As the recession drags on, the recent merger of three southern Virginia nonprofit organizations may signal a consolidation trend among nonprofits in the region, the Richmond Times-Dispatch reports.
The Southside Virginia Nonprofit Resource Center, Focus INC, and ConnectSouthside.org — all of which provided training and resources to the region's nonprofits — have begun to operate as one group under the governance of the Appomattox Regional Library System. Executed in February, the merger has allowed the organizations to consolidate resources, seek larger grants, and share office space at the library while continuing to pursue their common mission, said Wendy Austin, former director of ConnectSouthside.org and current director of the still-nameless group.
Nancy Stutts, director of Connect Network, which works with other nonprofits, said she expects the economic downturn to spur more mergers among local nonprofits. Those in the works include a possible deal between CHIP of Virginia and Healthy Families, both of which offer child and family support programs, and between Caritas Shelter and the Healing Place, which both provide shelter to the homeless. Other organizations, including the Learning Disabilities Council, have opted to seek out groups or individuals to "adopt" them.
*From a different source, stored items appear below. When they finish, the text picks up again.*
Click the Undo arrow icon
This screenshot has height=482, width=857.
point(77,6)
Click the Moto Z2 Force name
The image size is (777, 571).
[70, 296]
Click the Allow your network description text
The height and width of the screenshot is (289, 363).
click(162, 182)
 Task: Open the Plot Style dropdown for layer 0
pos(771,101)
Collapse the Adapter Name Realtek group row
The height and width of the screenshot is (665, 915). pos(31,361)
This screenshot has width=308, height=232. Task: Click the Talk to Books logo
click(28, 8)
Although a merger can be a long, complicated, and emotional process for a nonprofit resulting in the loss of leadership from one or both of the original groups, in the long run they can result in financial stability and save organizations from having to close outright. Indeed, mergers are becoming an increasingly attractive option for many nonprofits that are struggling with reduced staffing and resources as a result of the economic crisis. According to a recent Bridgespan Group report, 20 percent of responding nonprofits said mergers could be a solution to their financial difficulties.
"If economic conditions continue to deteriorate, more and more nonprofit leaders will likely consider the [merger and acquisition] option," said William Foster, co-author of the report. "But our study shows that there has never been a lack of nonprofits considering M&A when under financial distress."